Artikel Mengapa Terlalu Banyak Pilihan Membuat Kita Bingung?

Mengapa Terlalu Banyak Pilihan Membuat Kita Bingung?

Memahami Hick’s Law dalam Desain Interface

 

Pernah membuka sebuah aplikasi dengan niat melakukan satu hal sederhana, tetapi justru berhenti lama karena terlalu banyak menu?

Alih-alih membantu, banyaknya pilihan malah membuat kita ragu. Fenomena ini bukan sekadar perasaan, melainkan dijelaskan dalam sebuah prinsip desain bernama Hick’s Law.

 

Pendahuluan

Dalam era digital, pengguna dituntut untuk mengambil keputusan dengan cepat saat berinteraksi dengan aplikasi atau website. Namun, desain antarmuka yang menyajikan terlalu banyak pilihan sering kali justru memperlambat proses tersebut. Kondisi ini tidak hanya memengaruhi kenyamanan pengguna, tetapi juga berdampak pada efektivitas sistem secara keseluruhan. Melalui prinsip Hick’s Law, kita dapat memahami bagaimana jumlah pilihan memengaruhi waktu dan kualitas pengambilan keputusan dalam desain interface.

 


Memahami Konsep Hick’s Law

 

 

Gambar 1.1 Ilustrasi Konsep Hick's Law

Hick’s Law (atau Hick–Hyman Law) adalah prinsip dalam Interaksi Manusia dan Komputer (IMK) yang menyatakan bahwa waktu yang dibutuhkan seseorang untuk mengambil keputusan akan meningkat seiring bertambahnya jumlah pilihan yang tersedia.

Otak manusia memiliki keterbatasan dalam memproses informasi secara bersamaan. Ketika terlalu banyak opsi ditampilkan, beban kognitif pengguna meningkat sehingga proses pengambilan keputusan menjadi lebih lambat. Oleh karena itu, kesederhanaan menjadi kunci utama dalam desain antarmuka yang efektif.

 


Hick’s Law dalam Kehidupan Digital

 

 

Gambar 1.2 Ilustrasi Antar Muka

 

Penerapan Hick’s Law dapat ditemukan dalam berbagai produk digital yang digunakan sehari-hari.Pada aplikasi mobile, menu utama biasanya hanya menampilkan beberapa fitur inti. Fitur tambahan yang jarang digunakan disimpan dalam submenu agar tampilan tetap ringkas dan mudah dipahami.
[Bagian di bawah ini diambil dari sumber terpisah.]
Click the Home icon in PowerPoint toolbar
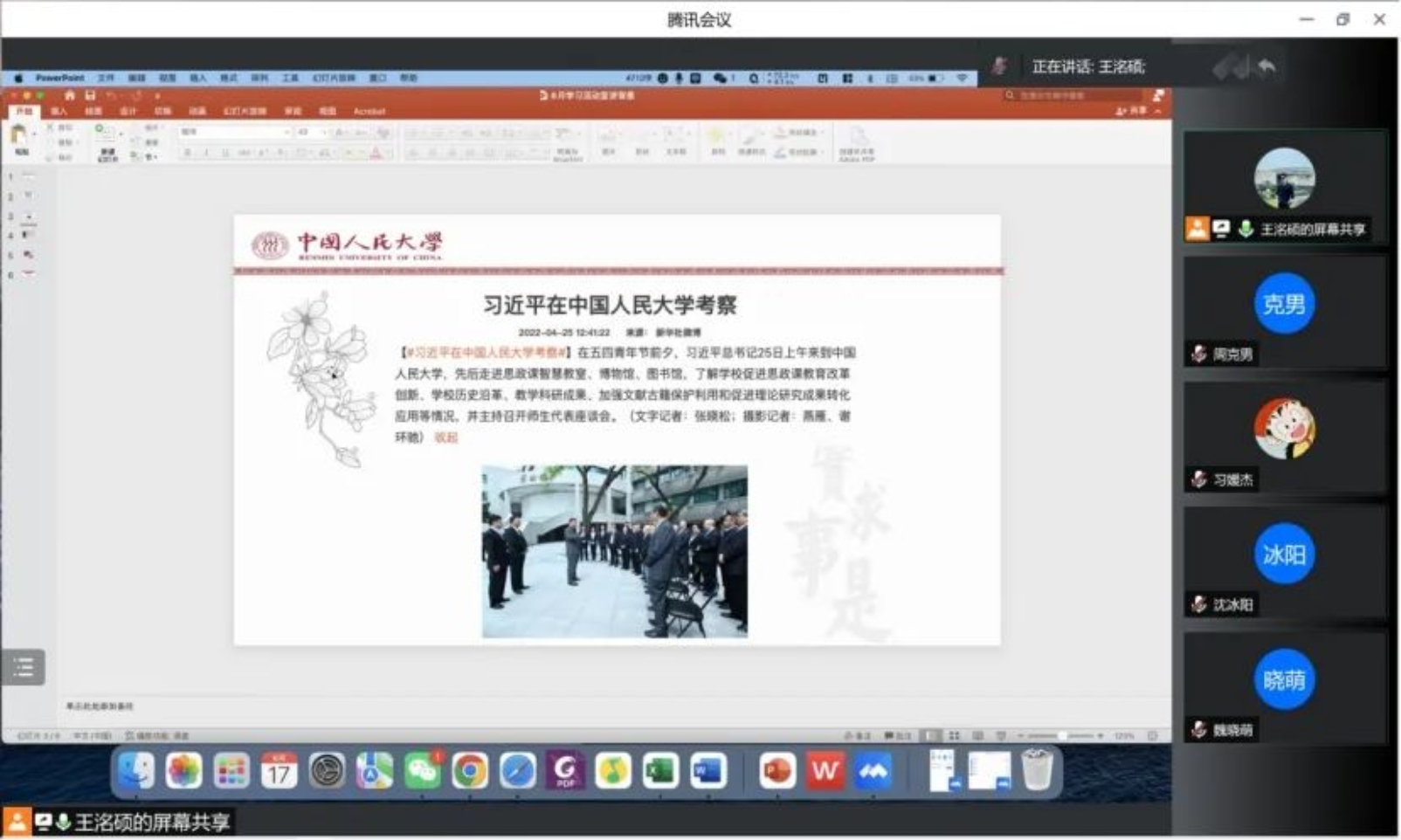This screenshot has height=840, width=1401. click(70, 95)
Contoh lainnya dapat dilihat pada website e-commerce. Pengguna terlebih dahulu disuguhi kategori umum sebelum diarahkan ke pilihan yang lebih spesifik. Pendekatan ini membantu pengguna tetap fokus dan tidak merasa kewalahan sejak awal.

 

Strategi Desain untuk Mengurangi Beban Pilihan

Untuk menerapkan Hick’s Law secara efektif, desainer dapat menggunakan beberapa pendekatan berikut:

1.     Membatasi jumlah pilihan utama pada tampilan awal

2.     Mengelompokkan opsi yang memiliki fungsi serupa

3.     Memberikan default option sebagai panduan bagi pengguna

4.     Menggunakan hierarki visual untuk menonjolkan pilihan terpenting

Pendekatan ini membantu menciptakan interface yang lebih intuitif dan ramah pengguna.

Kesimpulan

Hick’s Law mengajarkan bahwa lebih banyak pilihan tidak selalu menghasilkan pengalaman yang lebih baik. Dengan menyederhanakan dan mengatur pilihan secara tepat, pengguna dapat mengambil keputusan dengan lebih cepat dan nyaman.

Branding UMRI

Artikel ini ditulis sebagai bagian dari mata kuliah Interaksi Manusia dan Komputer (IMK) pada Program Studi Teknik Informatika, Universitas Muhammadiyah Riau. Untuk informasi lebih lanjut mengenai program studi kami, silakan kunjungi www.umri.ac.id

Referensi

1. Hick, W. E. (1952). On the Rate of Gain of Information.

2. Nielsen Norman Group. Hick’s Law in UX Design.

3. Norman, D. A. (2013). The Design of Everyday Things.

 

Disclosure Penggunaan AI

Artikel ini disusun berdasarkan pemahaman dan analisis penulis terhadap materi Interaksi Manusia dan Komputer. Dalam proses penulisan, AI (ChatGPT) digunakan secara terbatas untuk brainstorming ide, penyusunan outline awal, serta pengecekan tata bahasa (grammar dan proofreading). Seluruh isi artikel telah disesuaikan, dikembangkan, dan ditulis ulang oleh penulis sehingga mencerminkan pemahaman personal dan pemikiran orisinal.